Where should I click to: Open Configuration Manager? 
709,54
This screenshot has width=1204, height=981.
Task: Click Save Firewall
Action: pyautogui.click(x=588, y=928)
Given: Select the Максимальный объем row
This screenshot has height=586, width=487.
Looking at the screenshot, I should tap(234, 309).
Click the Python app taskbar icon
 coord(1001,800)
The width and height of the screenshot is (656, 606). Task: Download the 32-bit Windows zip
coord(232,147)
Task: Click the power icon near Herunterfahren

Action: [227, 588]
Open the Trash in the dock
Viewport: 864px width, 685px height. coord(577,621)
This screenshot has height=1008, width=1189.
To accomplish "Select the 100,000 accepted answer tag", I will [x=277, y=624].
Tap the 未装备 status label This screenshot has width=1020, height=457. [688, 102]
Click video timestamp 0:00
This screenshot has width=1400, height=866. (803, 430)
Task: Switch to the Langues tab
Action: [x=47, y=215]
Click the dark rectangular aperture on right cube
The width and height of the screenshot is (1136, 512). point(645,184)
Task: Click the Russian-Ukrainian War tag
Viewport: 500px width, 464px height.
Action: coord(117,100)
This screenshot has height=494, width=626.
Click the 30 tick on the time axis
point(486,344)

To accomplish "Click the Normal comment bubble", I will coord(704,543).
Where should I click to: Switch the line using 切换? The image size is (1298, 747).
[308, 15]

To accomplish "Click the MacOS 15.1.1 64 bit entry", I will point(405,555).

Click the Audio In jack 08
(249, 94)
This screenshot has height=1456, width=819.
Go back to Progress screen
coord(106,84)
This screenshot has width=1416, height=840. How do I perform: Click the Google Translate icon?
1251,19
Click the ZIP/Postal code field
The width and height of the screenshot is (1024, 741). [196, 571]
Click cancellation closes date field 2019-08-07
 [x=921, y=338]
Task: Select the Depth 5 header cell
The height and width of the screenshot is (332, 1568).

• [Work to complete] Reproduce the records verbatim, starting with the line that contains "I will coord(704,543)." and continuing through the last line of the records, both ends included.

• [Task result]
To accomplish "Click the Normal comment bubble", I will coord(704,543).
Where should I click to: Switch the line using 切换? The image size is (1298, 747).
[308, 15]

To accomplish "Click the MacOS 15.1.1 64 bit entry", I will point(405,555).

Click the Audio In jack 08
(249, 94)
This screenshot has height=1456, width=819.
Go back to Progress screen
coord(106,84)
This screenshot has width=1416, height=840. How do I perform: Click the Google Translate icon?
1251,19
Click the ZIP/Postal code field
The width and height of the screenshot is (1024, 741). [196, 571]
Click cancellation closes date field 2019-08-07
 [x=921, y=338]
Task: Select the Depth 5 header cell
The height and width of the screenshot is (332, 1568).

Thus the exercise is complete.